Mme Royal propose une "surveillance populaire" de l'action des élus
  LE MONDE 23.10.06  
Pour Ségolène 
  Royal, "un projet présidentiel se noue avec le peuple pendant la 
  campagne électorale". Mais déjà la candidate à 
  l'investiture du PS, invitée dimanche 22 octobre à la Cité 
  de la réussite, à la Sorbonne, a son idée sur "la 
  façon dont (elle) entend répondre à la crise démocratique 
  dans le pays" - crise "morale, politique" mais aussi "crise 
  du résultat". Interrogée sur la responsabilité des 
  politiques, Mme Royal a ainsi évoqué l'hypothèse d'une 
  "surveillance populaire" de leur action. "Il n'y a pas d'évaluation 
  au long cours. Or c'est une demande profonde des Français, a-t-elle souligné. 
  C'est pourquoi je pense qu'il faudra clarifier la façon dont les élus 
  pourront rendre compte, à intervalles réguliers, avec des jurys 
  citoyens tirés au sort."
  Ces jurys, a précisé Mme Royal, assureraient "une surveillance 
  populaire sur la façon dont les élus remplissent leur mandat par 
  rapport à la satisfaction des besoins, ou par rapport au juste diagnostic 
  des difficultés qui se posent". Cela a-t-il quelque chose à 
  voir avec les comptes rendus de mandat instaurés par Bertrand Delanoë, 
  le maire de Paris ? "Non", répondait Mme Royal à la 
  sortie. Y aurait-il sanction ? "Pas forcément". Jusqu'à 
  quel niveau de responsabilité s'étendrait ce contrôle citoyen 
  ? "Je n'ai pas réponse à tout", éludait avec 
  le sourire la présidente de la région Poitou-Charentes.
  Mme Royal paraît puiser son inspiration dans La République des 
  idées, un forum qui réunit depuis 2001 des intellectuels. Dans 
  un livre paru le 21 septembre intitulé La Contre-démocratie, Pierre 
  Rosanvallon, critique sur la démocratie participative, évoque 
  en effet la création d'"agences citoyennes de notation pour apprécier 
  les actions de certains organismes publics" ou d'"observatoires citoyens". 
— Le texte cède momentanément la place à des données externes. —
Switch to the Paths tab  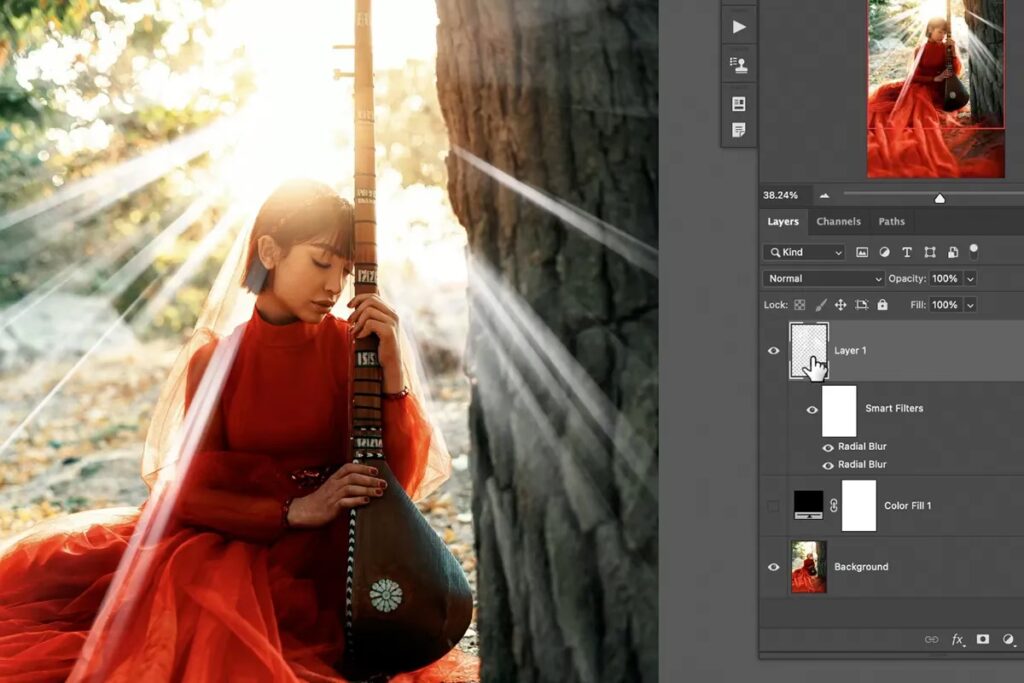pyautogui.click(x=891, y=222)
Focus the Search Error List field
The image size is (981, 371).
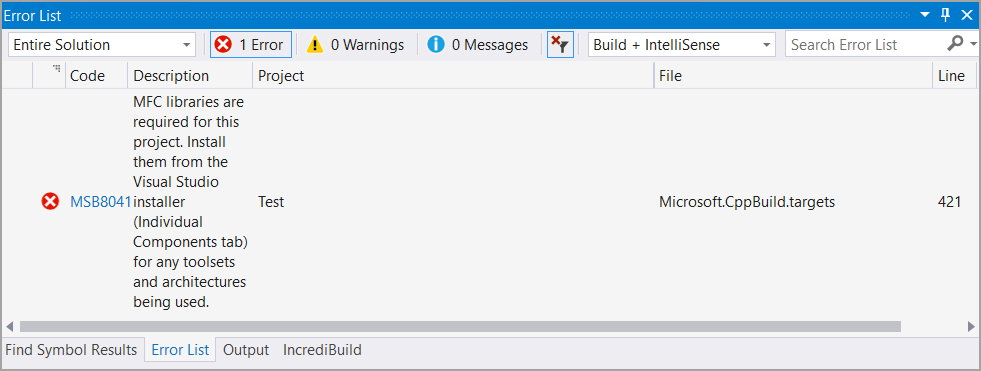[865, 44]
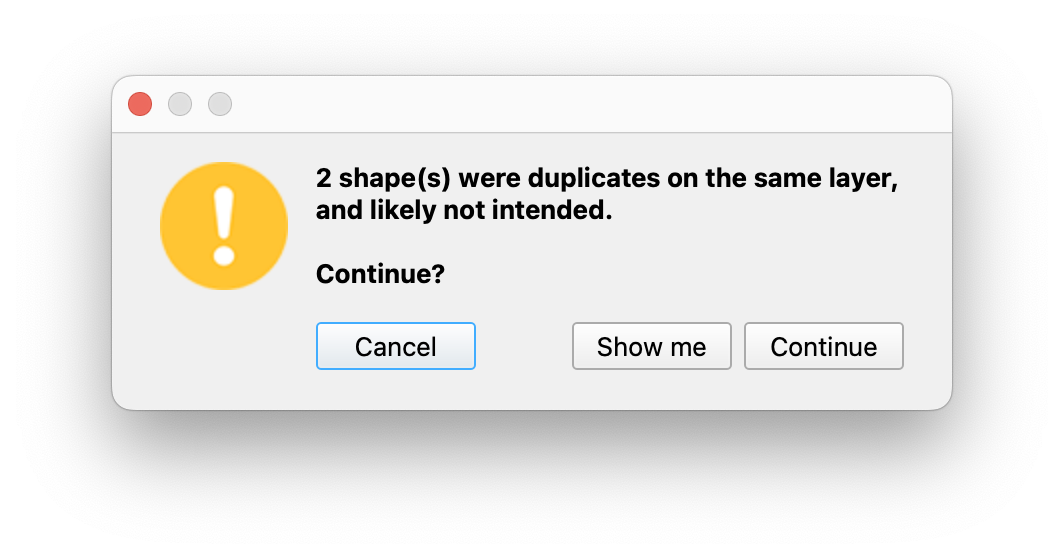Click the Show me button
Image resolution: width=1064 pixels, height=558 pixels.
pos(651,346)
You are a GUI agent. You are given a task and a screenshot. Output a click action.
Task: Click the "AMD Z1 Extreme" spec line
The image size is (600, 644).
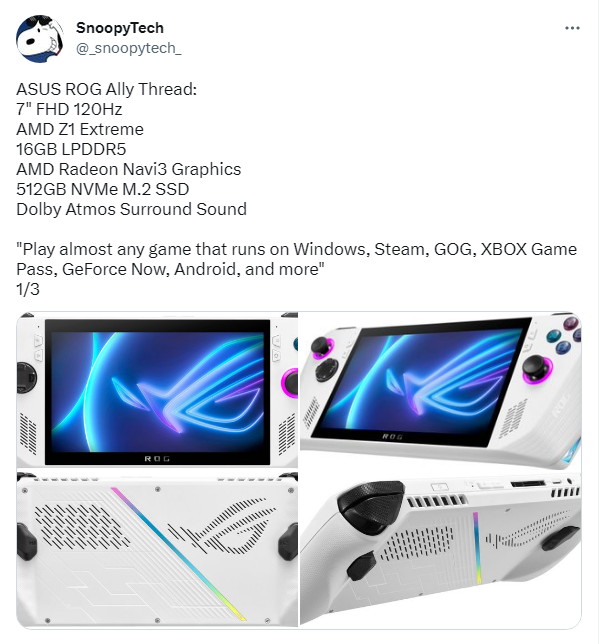pyautogui.click(x=80, y=129)
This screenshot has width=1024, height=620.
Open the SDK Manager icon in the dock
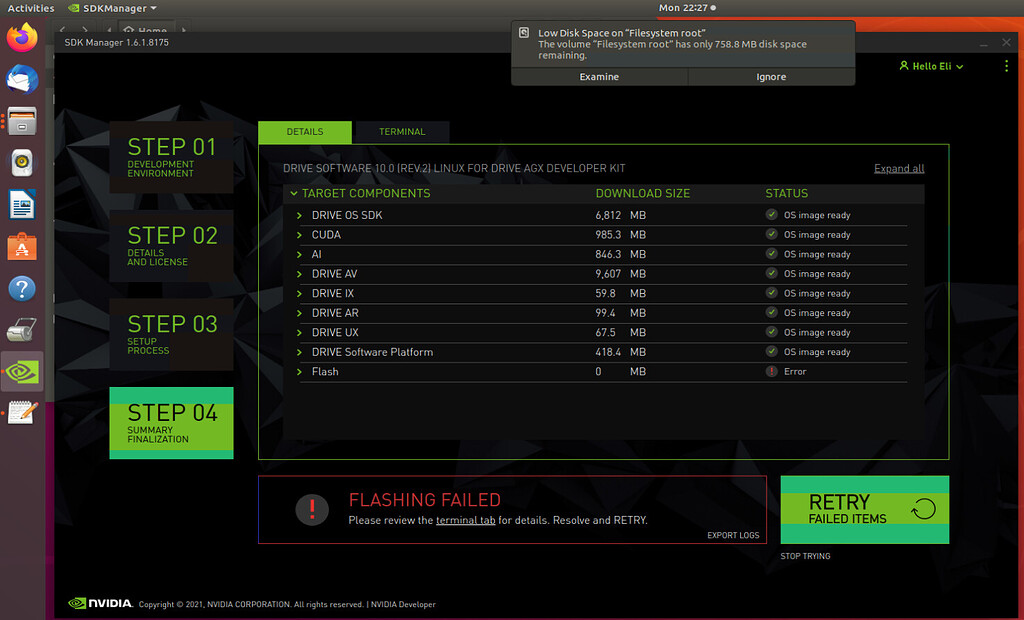click(x=22, y=371)
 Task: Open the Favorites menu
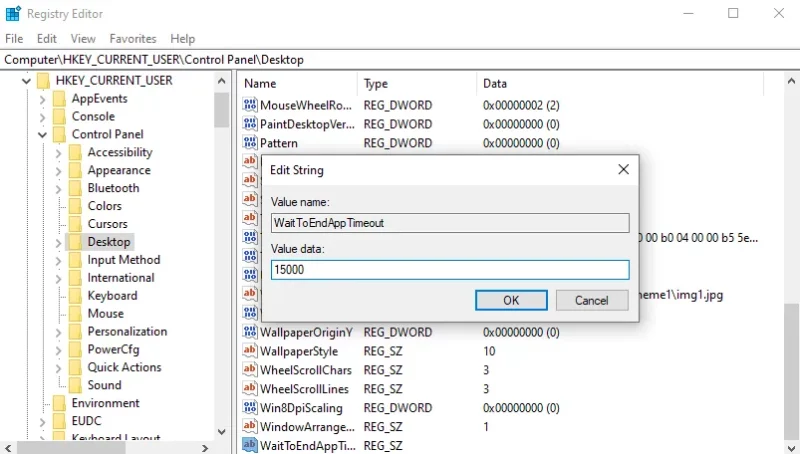[133, 39]
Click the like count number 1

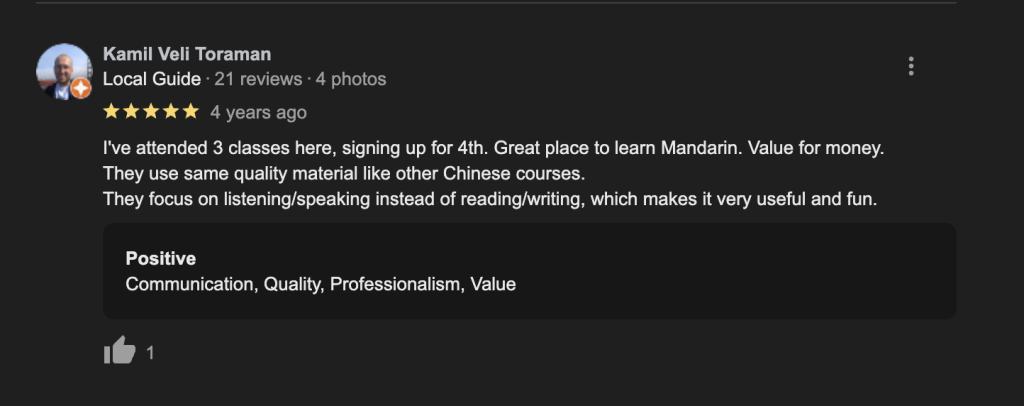150,352
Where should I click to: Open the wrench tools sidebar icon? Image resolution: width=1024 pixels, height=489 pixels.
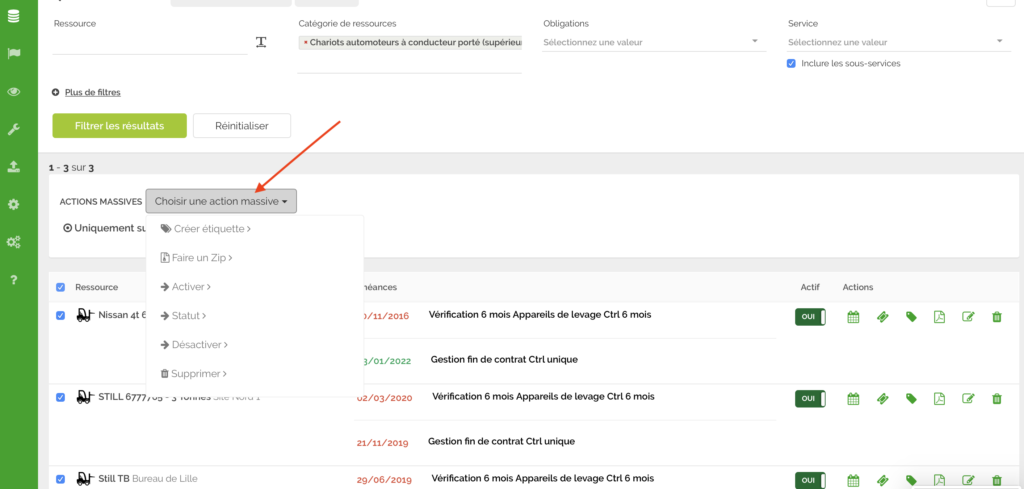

  "C'est indéniablement sur ce terrain de l'expertise et de la veille 
  citoyenne que se situe l'un des enjeux essentiels du progrès démocratique", 
  écrit le professeur au Collège de France. Il avait, dans un passé 
  récent, reproché à Mme Royal d'"emprunter" quelques-unes 
  de ses idées. Or, parmi les pistes à explorer citée par 
  M. Rosanvallon figure celle de "citoyens tirés au sort constitués 
  en commission d'enquête".
  A la Sorbonne, Mme Royal s'est défendue de vouloir opposer la démocratie 
  participative à la démocratie représentative. "On 
  m'a traitée de populiste", s'est-elle indignée, mais les 
  Français "ne veulent plus être simplement convoqués 
  tous les cinq ans aux urnes". Pour illustrer le "fossé qui 
  s'est établi entre les politiques et le peuple", elle est revenue 
  sur sa déclaration s'abritant derrière l'avis des Français 
  au sujet de l'intégration de la Turquie dans l'Union européenne. 
  "J'ai bien entendu les réactions, a souligné Mme Royal. Mais 
  on ne peut pas dire au peuple Français qu'on va le consulter et puis 
  lui dire qu'il est trop bête et qu'il doit faire comme l'élite 
  lui dit."
  "Moi, a-t-elle dit après s'en être prise à M. Sarkozy, 
  le pouvoir, j'en ferai quelque chose et je ne trouverai pas une échappatoire." 
  Parmi les réformes qu'elle promeut figure toujours la décentralisation. 
  Dimanche, elle a pris l'exemple de la construction de centres éducatifs. 
  "L'Etat central n'y arrive pas, n'y arrivera pas", a-t-elle justifié.
  Pour le président de la République, comme "pour tous les 
  élus", Mme Royal s'est prononcée pour le non-cumul des mandats 
  et leur limitation dans le temps à deux. Ce point, qui ne figure pas 
  dans le projet du PS, lui a semble-t-il échappé. Car dans la soirée, 
  elle s'est employée à corriger le tir en se déclarant "favorable" 
  à cette limitation uniquement pour l'hôte de l'Elysée.